Gleichstellung als Mammutaufgabe
Nach dem Bundesteilhabegesetz müssen nun auch Menschen, die in einer Einrichtung leben, bei ihrer Kommune unter anderem Hilfe zum Lebensunterhalt beantragen. Betroffene werden durch das Gesetz gleichgestellt. Es umzusetzen ist jedoch eine Mammutaufgabe. Auch das Heute-Journal berichtet in seiner Ausgabe vom 30. Dezember 2019 über die Umsetzung des Bundesteihabegesetzes in den Caritas-Wohn- und Werkstätten Niederrhein.
www.zdf.de/nachrichten/heute-journal/heute-journal-vom-30-12-2019-100.html
Bundesteilhabegesetz
Die Zeit ist knapp
Wolfgang Meyer ist Vorstandssprecher des Sozialwerks St. GeorgBarbara Bechtloff
"Wir als Anbieter wie auch die Menschen mit Assistenzbedarf selbst brauchen so früh wie möglich Klarheit über die weiteren Rahmenbedingungen der Ausgestaltung des
BTHG. Solange ein Landesrahmenvertrag fehlt, können wir viele Fragen von Klientinnen und Klienten, Angehörigen und Mitarbeitenden nicht beantworten, und die Zeit ist
knapp. Denn wegen der Trennung der Leistungen ab 2020 müssen viele Menschen, die bislang in stationären Einrichtungen wohnen, noch in diesem Jahr einen Antrag auf Sozialhilfe stellen und von den Kommunen einen rechtssicheren Bescheid erhalten. Das macht Tausende zusätzliche Anträge in NRW
Da ist es von großer Bedeutung, dass das Land einen guten, möglichst unbürokratischen Rahmen setzt. Wir fordern, dass das BTHG in der Ausgestaltung kein Bürokratiemonster wird und für alle umsetzbar bleibt. Die Kostenträger müssen sich mit uns Anbietern gemeinsam darum kümmern, dass die Veränderungen keine neuen Barrieren für die Menschen mit Assistenzbedarf darstellen.
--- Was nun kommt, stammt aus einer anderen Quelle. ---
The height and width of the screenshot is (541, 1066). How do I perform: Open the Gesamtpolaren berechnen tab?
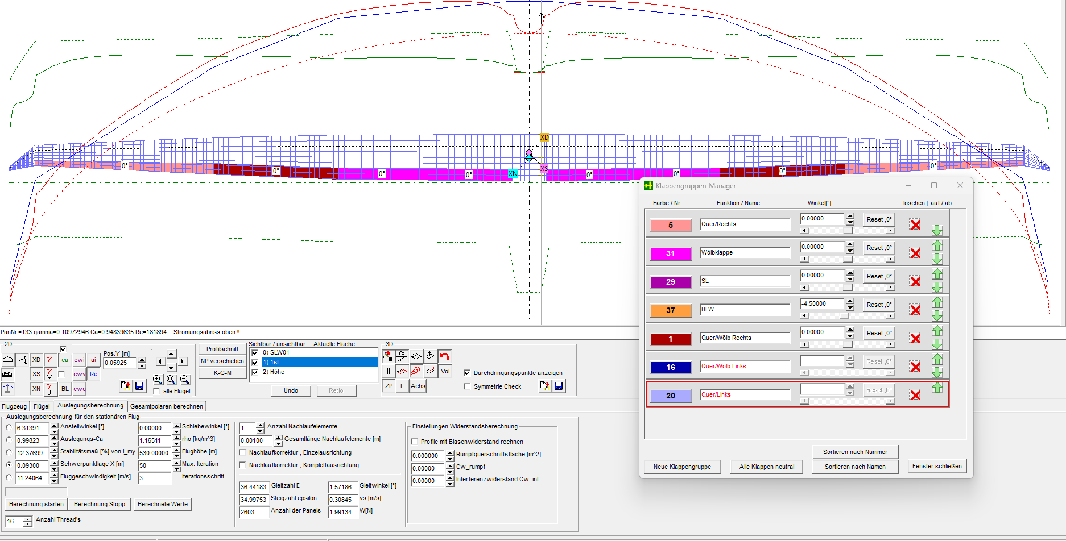click(167, 406)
Denn schließlich wollen wir die Umsetzung persönlicher Ziele von Menschen mit Behinderung mit diesen zusammen stärken - und nicht schwächen!"
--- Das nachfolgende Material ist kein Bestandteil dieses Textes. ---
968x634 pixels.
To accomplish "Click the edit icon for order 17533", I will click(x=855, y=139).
Das Sozialwerk St. Georg mit Sitz in Gelsenkirchen ist ein soziales Dienstleistungsunternehmen, das in weiten Teilen Nordrhein-Westfalens ein vielfältiges Leistungsspektrum für Menschen mit Assistenzbedarf bereithält. Rund 2700 Mitarbeitende unterstützen rund 4500 Menschen mit Behinderung.